Monday, March 26, 2012

Internet access is actually a privilege in the US


I've been having difficulty gaining access to the internet lately, although I don't know why.  The "occult" (hidden) faction of the military has recently reminded me in an unmistakable manner that I'm on their list (perhaps because of my dogged pursuit of the truth about the Kandahar massacre, whose main victims are the survivors), so perhaps the military is behind it.  As they say, if they wanted me dead, I'd be dead, so I assume they're just letting me know who's boss in the land of freedom and privacy (for certain people).

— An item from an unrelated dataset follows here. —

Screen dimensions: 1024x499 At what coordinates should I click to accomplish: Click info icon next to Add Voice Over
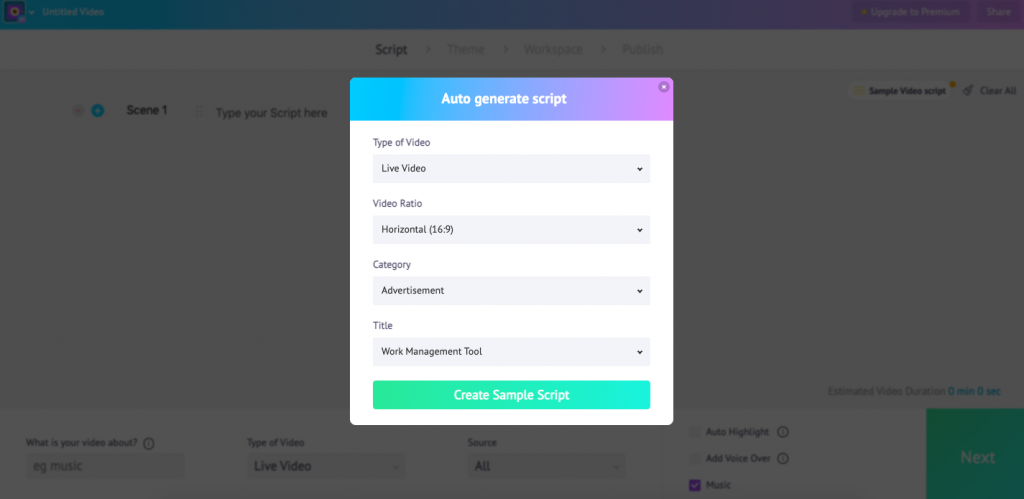click(x=783, y=459)
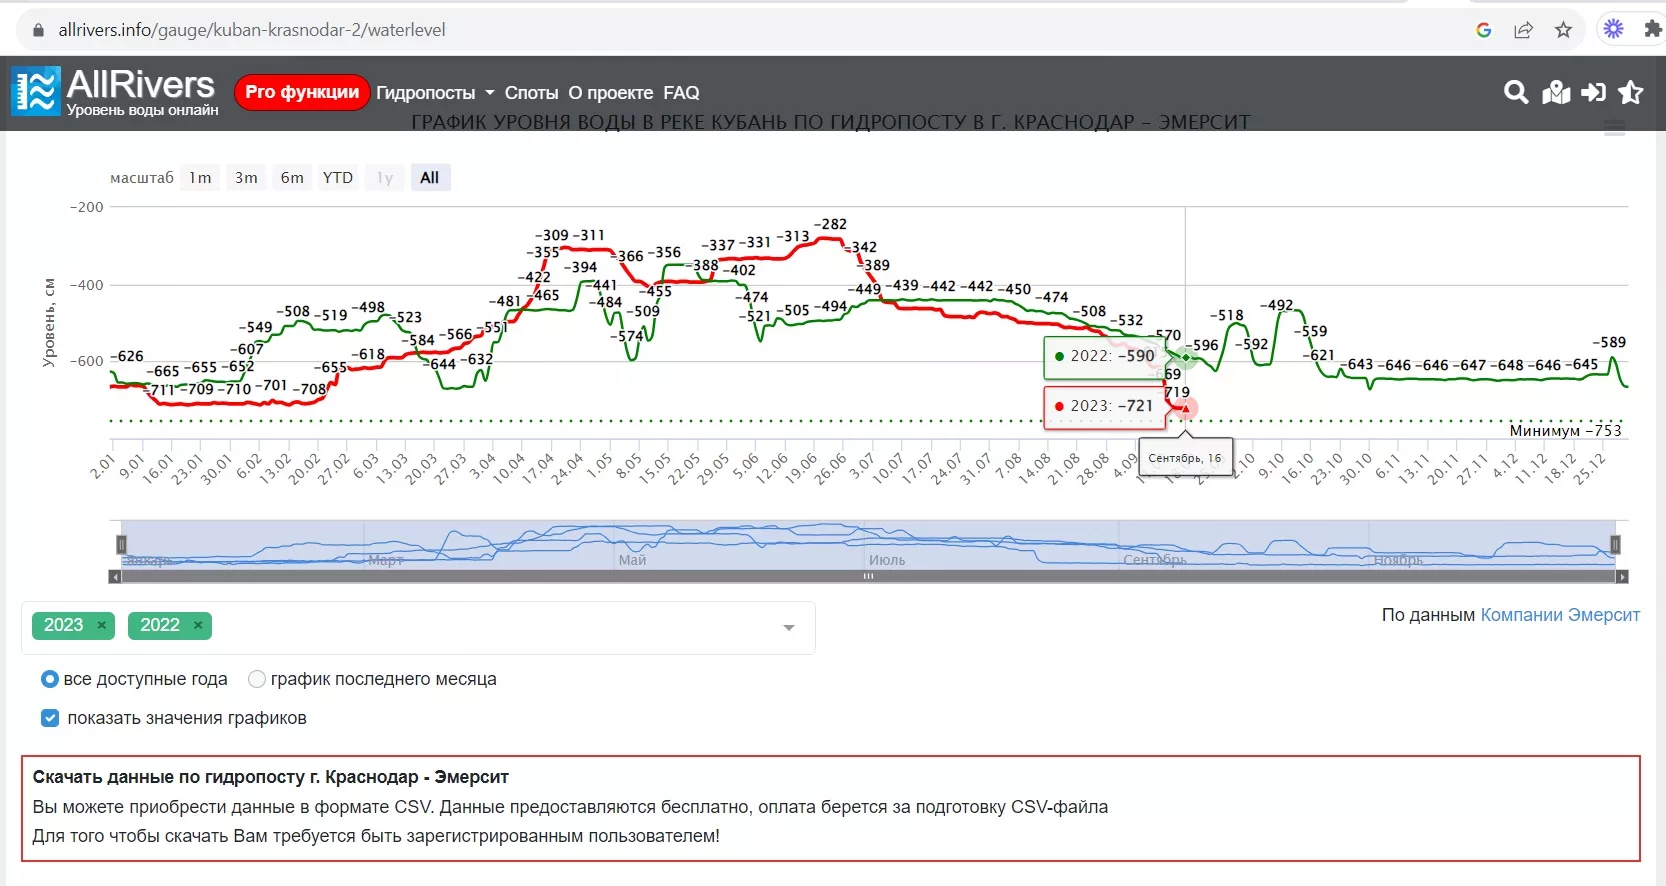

However, my ISP has been depriving me of service for various intervals (sometimes for days at a time) for years, and their terms of service indicate that the company is organized to allow it to abuse its customers. They have also made it abundantly clear that they monitor my internet usage, and this too is permitted by their terms of service, as long as it's not done "actively." (So, as long as they spy passively, that's fine.) The fact that they can get away with this indicates that there is no law against it, or no enforcement. According to their terms of service, all they have to do is "suspect" their customers of doing something illegal OR "destructive" (i.e. destructive but legal). So, they can spy on any of their customers at any time, because everyone eats, which is destructive and legal.  You just gotta love Mammon's lawyers, those Devil's advocates [1], who devote so much time to splitting semantic hairs and hiding evil in innocuous phrases, and who about a decade ago invented "not-torture," so that we could say "the US does not-torture."

[1] The Devil's Advocate starring Al Pacino, which is quite chilling, isn't far from the truth.